There’s a lot of debate about this in audio and recording circles. Many credible people think that even though 44.1 is “legally” twice the range of human hearing, there are unheard but psychoacoustically “felt” frequencies that have an affect on the listener that are lost at 44.1.
Well I don’t know much about perception, but I do know that speech data in certain types of segments, most specifically clicks and ejectives, occurs in the 40k-50k range.
I’d ask a hardware guru. It might be that figure is a mutiple or related to the capabilities of certain standardized chips that are commonly used in consumer electronics. Certain ones are used very widely as workhorses.
There are all kinds of signals at 20 kHz and 50 and 100 and beyond. The existence of signals in the physical world isn’t directly relevant; only their perception is.
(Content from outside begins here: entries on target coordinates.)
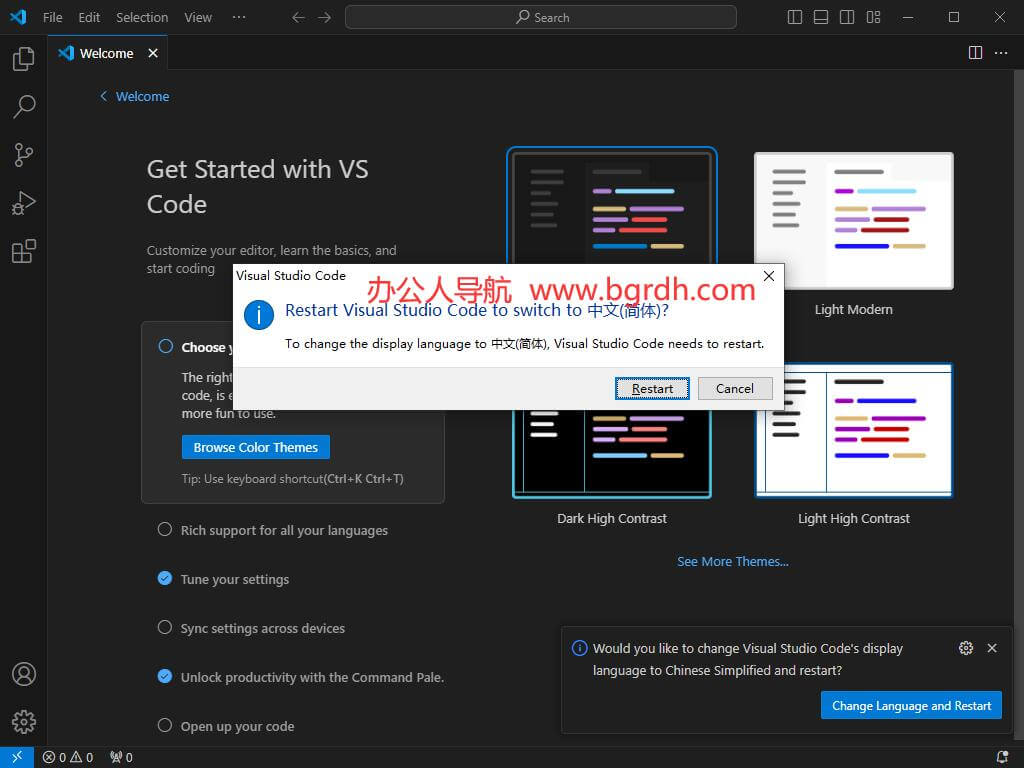This screenshot has width=1024, height=768.
Task: Open the More Actions menu on the editor toolbar
Action: pyautogui.click(x=1001, y=53)
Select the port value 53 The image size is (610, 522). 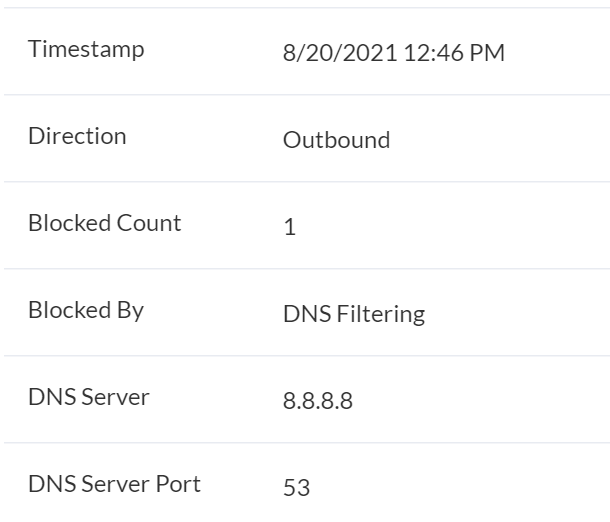(296, 489)
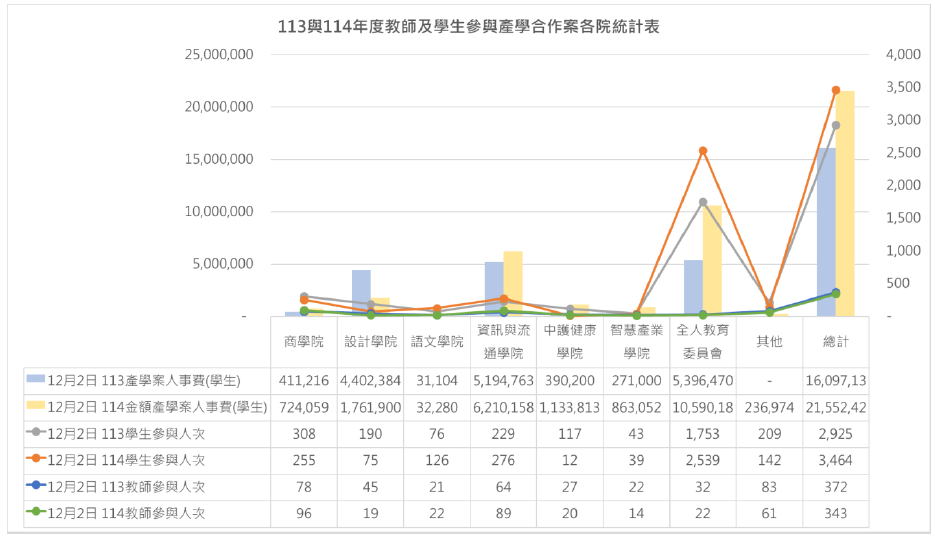The image size is (935, 537).
Task: Select the chart title text
Action: click(x=468, y=27)
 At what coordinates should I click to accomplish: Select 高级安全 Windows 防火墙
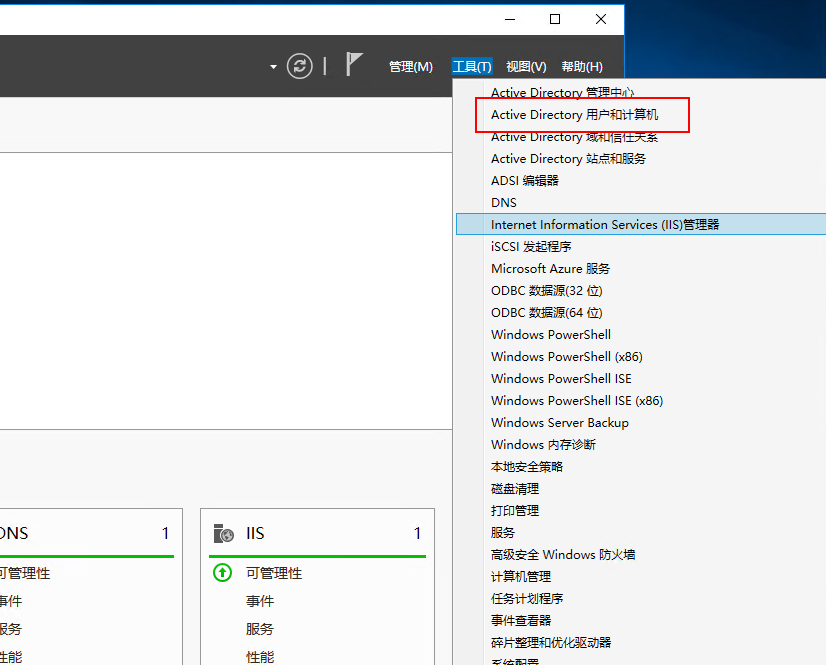562,555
Individual humans have some differing frequency above which perception of pure tones rolls off rapidly. 20 kHz is commonly cited. It’s a subtle physiological question, I think, whether frequencies above your own rolloff frequency matter to you. They certainly aren’t very important, and there are many other much bigger bars to fidelity.
Sampling has another oddity. A frequency somewhat higher than the sampling frequency is aliased as a frequency that same distance lower than the sampling frequency. So, there are various schemes to help make sure this does not create artificial signals. This, and the limited sharpness of rolloffs of real analog and digital filters, are some of the incentives to use higher sampling frequencies. But we are certainly talking about very refined listening. Maybe this is 1000 times less important than whether you do your listening in a car, or whether you can hear the wind outdoors when you have your headphones on in the den.
For music this is correct, but for speech perception the production is vitally important. Some theorists hold that there are aspects of perception rooted in production, and the speech system in general doesn’t like uneccesary stuff; it’s possible to produce clicks and the like without the high-range effects, which would suggest that their presence has some kind of utility.
Thanks Sam Stone, Napier, and SmackFu for your informative posts. Is is fair to say then that higher sampling rates have utility insofar as they may help reduce signal distortions caused by the limitations of hardware?
About what VCO3 and Omi no Kami have brought up: Have there been any studies to examine whether these “inaudible” frequencies contribute to sound perception? Seems like a pretty simple experiment to set up.